Tuesday 12 January 2010


Four year old Ivan is looking for a sponsor. He lives with his parents and brothers in an Internally Displaced Persons’ (IDP) camp in Northern Uganda. The family moved to the relative safety of the camp after Ivan’s grandfather was beaten to death in December 2005 by the rebels of the Lord’s Resistance Army, or LRA, who also abducted some of Ivan’s relatives.


Ivan is just one of the 400,000 people whose lives were blighted by the conflict which raged in Northern Uganda from the early 1980s until a fragile ceasefire came into being in 2006. The conflict was between the Ugandan government and the rebels of the LRA, a group who were prepared to be extremely brutal in pursuance of their aims.


The LRA have a reputation for maiming victims cruelly, cutting off ears, noses and lips. They regularly abducted children from the villages, training the boys to become soldiers and forcing the girls to become sex slaves. The problem became so acute during the conflict that, in areas where the LRA was most active, hordes of children routinely left their homes each night and walked for several miles to sleep in the bush, in hiding.


People who sought the protection offered by the IDP camps also found life hard. They may have been relatively safe from the LRA, but they were also unable to tend their lands, plant their crops, or work.


In 2006, there was a cessation of hostilities and people have begun to move out of the camps and back to their homes. However, in a country devastated by 23 years of war, there is still an urgent need for humanitarian help. Many are very vulnerable – the elderly whose families have been killed are left with no-one to look after them, women are widowed and left to fend for themselves and their families.

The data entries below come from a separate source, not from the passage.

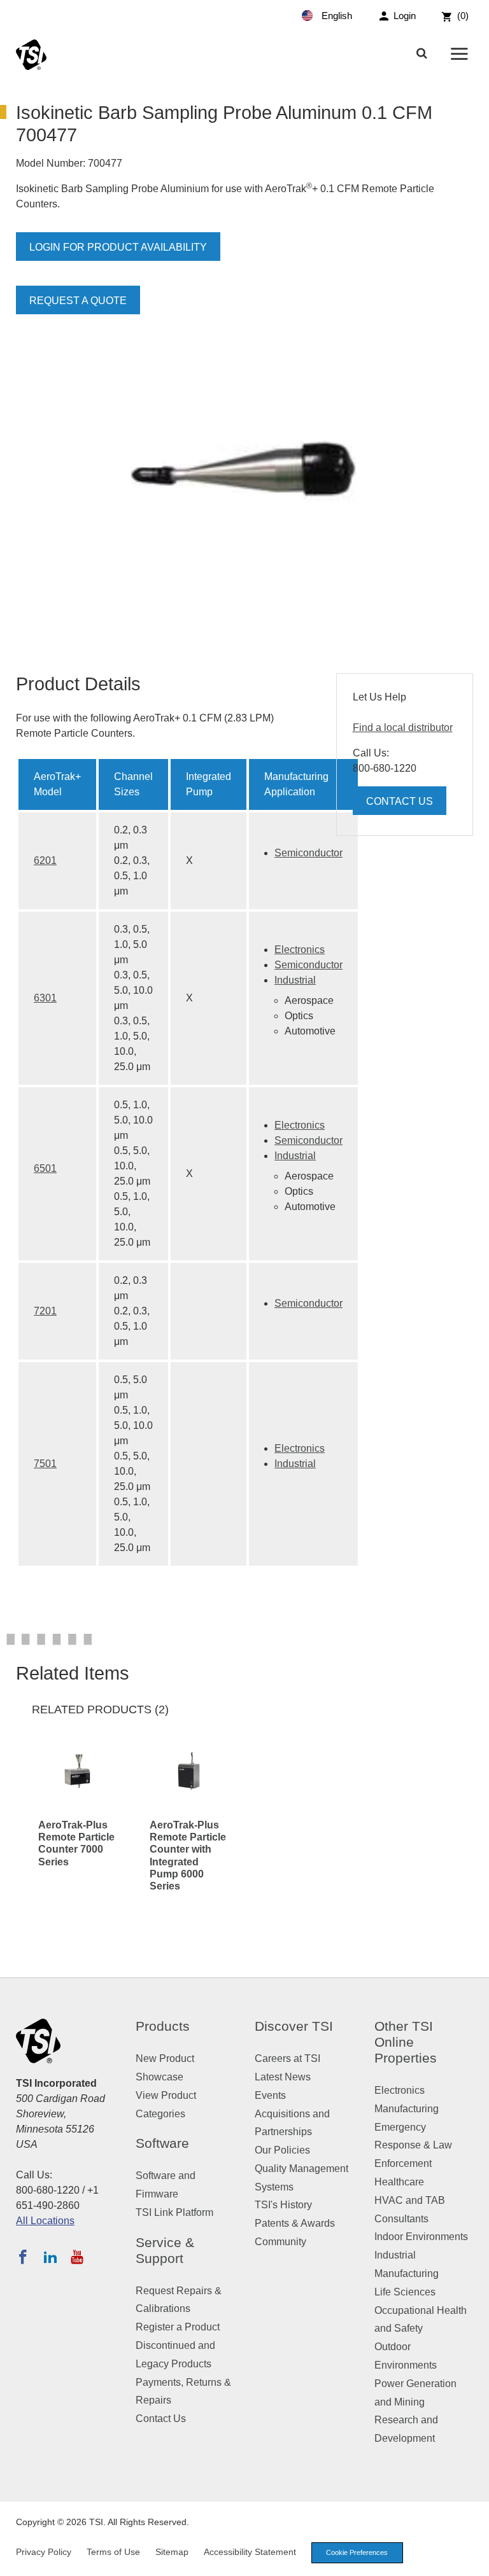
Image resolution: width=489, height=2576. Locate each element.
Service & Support (165, 2250)
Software (162, 2143)
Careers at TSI (287, 2058)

And as always, children suffer badly.


Some children are returning to “normal” life after having been forced into the conflict. The LRA took boys as young as eight years old from their homes and trained them as soldiers. Robbing them of their childhoods, LRA leader, Joseph Kony said, “There are no children here, only combatants”.


Grown men and women who have been involved in conflicts will tell you that it affects them, psychologically. They often have problems fitting in with family and civilian friends, and find adjusting to normality difficult.


For children, without the maturity and life experience to even try to make sense of what has happened to them, the return is even harder. They cannot play, or mix with other children, or even go to school until they have been counselled and rehabilitated. The same is true of the girls, who were repeatedly raped by the rebels.


World In Need’s representative in Northern Uganda cares for some of these children. He takes them into his own home and loves them, helping them begin the long process of healing. Through World In Need, sponsors are found for the children, and the money they give is used to pay for counselling and rehabilitation until the children are ready to resume their childhoods and their educations and find hope for their future once more.